**Stored data entries**
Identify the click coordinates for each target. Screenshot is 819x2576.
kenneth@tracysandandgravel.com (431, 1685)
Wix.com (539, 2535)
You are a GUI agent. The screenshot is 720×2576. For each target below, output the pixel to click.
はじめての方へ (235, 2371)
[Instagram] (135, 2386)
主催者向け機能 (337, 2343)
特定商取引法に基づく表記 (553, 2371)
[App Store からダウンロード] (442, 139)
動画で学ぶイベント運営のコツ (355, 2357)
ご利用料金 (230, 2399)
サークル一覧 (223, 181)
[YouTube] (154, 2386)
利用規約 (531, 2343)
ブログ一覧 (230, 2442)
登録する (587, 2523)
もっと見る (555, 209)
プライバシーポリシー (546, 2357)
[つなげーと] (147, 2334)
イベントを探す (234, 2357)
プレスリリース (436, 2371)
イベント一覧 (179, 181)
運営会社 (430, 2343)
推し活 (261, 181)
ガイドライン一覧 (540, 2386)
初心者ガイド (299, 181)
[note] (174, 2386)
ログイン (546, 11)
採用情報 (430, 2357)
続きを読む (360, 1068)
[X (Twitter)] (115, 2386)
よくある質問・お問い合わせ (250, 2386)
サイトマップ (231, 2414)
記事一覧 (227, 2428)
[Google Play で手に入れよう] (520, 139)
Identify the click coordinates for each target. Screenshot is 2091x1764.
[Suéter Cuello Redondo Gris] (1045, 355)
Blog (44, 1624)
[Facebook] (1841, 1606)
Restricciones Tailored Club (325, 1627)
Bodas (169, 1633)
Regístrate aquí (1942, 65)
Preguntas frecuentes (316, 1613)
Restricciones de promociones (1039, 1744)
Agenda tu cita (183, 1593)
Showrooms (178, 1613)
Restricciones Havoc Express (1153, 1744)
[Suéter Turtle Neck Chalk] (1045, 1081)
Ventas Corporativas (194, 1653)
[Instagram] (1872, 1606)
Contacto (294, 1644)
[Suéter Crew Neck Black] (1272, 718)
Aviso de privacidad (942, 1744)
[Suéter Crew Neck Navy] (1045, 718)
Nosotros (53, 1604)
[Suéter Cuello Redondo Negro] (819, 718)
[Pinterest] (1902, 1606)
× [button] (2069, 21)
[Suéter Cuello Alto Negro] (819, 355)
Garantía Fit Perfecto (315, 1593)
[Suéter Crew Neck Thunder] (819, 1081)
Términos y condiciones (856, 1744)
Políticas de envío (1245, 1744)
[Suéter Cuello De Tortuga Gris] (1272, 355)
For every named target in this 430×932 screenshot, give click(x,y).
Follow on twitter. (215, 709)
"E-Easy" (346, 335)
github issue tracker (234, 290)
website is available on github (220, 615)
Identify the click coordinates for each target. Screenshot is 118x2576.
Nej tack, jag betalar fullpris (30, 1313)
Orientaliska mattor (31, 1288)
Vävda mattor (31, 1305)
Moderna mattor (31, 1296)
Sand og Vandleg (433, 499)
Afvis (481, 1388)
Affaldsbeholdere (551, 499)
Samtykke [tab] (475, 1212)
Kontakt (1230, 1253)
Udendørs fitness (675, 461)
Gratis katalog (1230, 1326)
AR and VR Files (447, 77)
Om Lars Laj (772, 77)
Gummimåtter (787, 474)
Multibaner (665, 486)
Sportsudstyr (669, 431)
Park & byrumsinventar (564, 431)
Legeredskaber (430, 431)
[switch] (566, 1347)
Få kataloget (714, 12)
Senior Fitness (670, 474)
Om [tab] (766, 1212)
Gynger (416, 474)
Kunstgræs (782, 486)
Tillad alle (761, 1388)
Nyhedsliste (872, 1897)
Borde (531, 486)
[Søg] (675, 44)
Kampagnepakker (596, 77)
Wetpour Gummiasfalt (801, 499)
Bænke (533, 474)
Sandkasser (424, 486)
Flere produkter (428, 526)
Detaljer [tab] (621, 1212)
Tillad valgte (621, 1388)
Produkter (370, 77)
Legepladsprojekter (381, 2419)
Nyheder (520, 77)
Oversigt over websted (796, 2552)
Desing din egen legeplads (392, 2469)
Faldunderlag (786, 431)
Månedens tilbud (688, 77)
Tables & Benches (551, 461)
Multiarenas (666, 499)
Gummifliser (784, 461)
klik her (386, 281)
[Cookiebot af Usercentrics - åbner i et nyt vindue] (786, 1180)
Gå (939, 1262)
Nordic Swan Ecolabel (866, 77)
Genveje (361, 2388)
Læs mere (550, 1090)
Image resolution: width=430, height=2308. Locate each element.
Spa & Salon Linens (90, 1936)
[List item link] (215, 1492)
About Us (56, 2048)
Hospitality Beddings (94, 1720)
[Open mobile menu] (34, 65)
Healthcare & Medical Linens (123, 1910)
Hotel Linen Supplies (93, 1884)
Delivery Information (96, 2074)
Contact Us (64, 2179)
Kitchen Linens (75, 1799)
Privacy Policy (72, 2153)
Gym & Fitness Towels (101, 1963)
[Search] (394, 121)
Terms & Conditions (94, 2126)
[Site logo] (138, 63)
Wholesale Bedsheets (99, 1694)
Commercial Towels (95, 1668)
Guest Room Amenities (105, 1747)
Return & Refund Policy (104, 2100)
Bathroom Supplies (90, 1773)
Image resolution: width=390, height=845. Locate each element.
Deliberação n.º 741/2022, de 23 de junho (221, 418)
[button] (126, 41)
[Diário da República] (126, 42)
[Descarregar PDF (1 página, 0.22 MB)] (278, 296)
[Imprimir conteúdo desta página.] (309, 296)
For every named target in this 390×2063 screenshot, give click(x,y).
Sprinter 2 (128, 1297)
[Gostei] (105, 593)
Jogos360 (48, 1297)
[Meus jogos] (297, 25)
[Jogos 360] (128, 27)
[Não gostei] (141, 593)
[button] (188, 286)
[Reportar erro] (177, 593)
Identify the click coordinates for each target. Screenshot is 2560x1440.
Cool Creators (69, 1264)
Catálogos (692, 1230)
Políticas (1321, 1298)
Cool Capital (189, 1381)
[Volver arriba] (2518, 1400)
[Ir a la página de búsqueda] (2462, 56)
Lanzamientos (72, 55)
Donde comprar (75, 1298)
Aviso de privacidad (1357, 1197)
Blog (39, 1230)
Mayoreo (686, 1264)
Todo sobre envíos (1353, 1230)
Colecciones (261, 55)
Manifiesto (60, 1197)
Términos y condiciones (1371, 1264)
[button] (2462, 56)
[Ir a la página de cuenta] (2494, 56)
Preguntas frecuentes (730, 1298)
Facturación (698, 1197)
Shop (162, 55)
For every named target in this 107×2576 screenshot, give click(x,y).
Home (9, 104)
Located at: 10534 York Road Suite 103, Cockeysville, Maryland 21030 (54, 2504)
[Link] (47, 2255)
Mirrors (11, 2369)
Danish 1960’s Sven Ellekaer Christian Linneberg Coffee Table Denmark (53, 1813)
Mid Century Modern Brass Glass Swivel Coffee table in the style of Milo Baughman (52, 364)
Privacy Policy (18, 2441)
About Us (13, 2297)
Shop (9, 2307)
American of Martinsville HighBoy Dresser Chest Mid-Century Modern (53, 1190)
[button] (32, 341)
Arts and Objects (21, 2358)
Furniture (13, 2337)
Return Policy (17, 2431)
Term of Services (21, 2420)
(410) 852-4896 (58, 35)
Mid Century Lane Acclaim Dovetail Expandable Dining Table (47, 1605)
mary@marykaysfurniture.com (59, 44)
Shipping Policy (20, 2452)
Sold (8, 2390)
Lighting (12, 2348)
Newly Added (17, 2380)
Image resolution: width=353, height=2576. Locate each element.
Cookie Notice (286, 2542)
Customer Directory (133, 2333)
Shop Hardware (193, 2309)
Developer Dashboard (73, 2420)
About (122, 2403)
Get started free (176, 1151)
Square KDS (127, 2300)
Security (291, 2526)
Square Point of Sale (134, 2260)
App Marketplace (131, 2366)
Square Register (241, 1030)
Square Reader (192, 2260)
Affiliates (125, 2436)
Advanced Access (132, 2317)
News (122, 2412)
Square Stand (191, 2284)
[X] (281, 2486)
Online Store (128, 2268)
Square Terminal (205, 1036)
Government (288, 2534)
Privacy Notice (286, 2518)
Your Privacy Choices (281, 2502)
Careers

**Work item**
With "Privacy" as the string to match, show every line of the entries above that has it.

**Solution to this exercise**
Privacy Policy (72, 2153)
Privacy Policy (18, 2441)
Privacy Notice (286, 2518)
Your Privacy Choices (281, 2502)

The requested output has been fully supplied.